# [postfix/courier/mysql] Mail filtering and "default domain"

## netcrusher

Hi,

I have successfully set up a virtual mail server according to the great howto in the Wiki (postfix, courier, authdaemon, smtp-auth, mysql, roundcube). I have three questions remaining:

I have a virtual domain mail.example.com and a canonical domain of example.com. Now, I would like to have mail.example.com as my "default" virtual domain. I have already read on address rewriting but would like to reassure that this is possible and I go the right path. 

MUAs are still using the full virtual domain of mail.example.com for setting up my server (default anyway)

Any incoming mail to example.com should be rewritten to mail.example.com

Any outgoing mail from mail.example.com should be rewritten to example.com (masquerade_domains?)

I have currently aliased postmaster as admin in /etc/mail/aliases. Am I right in thinking this only applies to my canonical domain example.com? How can I route postmaster@example.com to admin@mail.example.com?

I would like to filter mail in a specific account upon receipt. How could I best accomplish this?
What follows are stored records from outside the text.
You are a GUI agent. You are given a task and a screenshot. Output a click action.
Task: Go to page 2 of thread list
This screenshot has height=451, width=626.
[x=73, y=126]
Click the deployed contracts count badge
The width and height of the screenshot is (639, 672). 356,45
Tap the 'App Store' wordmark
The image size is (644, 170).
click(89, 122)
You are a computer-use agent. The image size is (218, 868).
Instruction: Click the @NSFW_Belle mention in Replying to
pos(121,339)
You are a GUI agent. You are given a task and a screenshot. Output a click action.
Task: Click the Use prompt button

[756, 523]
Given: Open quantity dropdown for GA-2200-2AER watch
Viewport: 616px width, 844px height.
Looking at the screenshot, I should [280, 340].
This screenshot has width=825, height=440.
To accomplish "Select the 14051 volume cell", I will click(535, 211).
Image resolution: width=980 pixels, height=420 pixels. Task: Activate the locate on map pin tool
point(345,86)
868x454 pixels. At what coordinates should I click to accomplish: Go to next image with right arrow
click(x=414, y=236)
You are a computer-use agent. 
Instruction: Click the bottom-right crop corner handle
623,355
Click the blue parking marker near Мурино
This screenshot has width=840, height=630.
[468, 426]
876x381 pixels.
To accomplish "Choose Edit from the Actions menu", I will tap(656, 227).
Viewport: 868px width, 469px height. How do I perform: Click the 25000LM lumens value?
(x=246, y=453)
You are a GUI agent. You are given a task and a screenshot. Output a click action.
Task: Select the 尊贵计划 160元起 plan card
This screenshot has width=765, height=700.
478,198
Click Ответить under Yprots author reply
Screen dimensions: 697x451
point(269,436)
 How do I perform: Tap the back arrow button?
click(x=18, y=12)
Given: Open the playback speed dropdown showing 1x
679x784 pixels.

Filtering in the MUA is not an option since I have multiple devices. (Subscribed to quite some mailing lists => many incoming mails)

Feel free to ask for further information, I often forget to include information in my initial posts.

Thank you very much for your kind support!

netcrusher

EDIT: Seems like the "default" virtual domain can easily be solved through the transport setting (local/virtual/relay) -- please forgive my stupidity!

----------

## hydrapolic

Maybe just use the domain example.com and deliver using virtual.

----------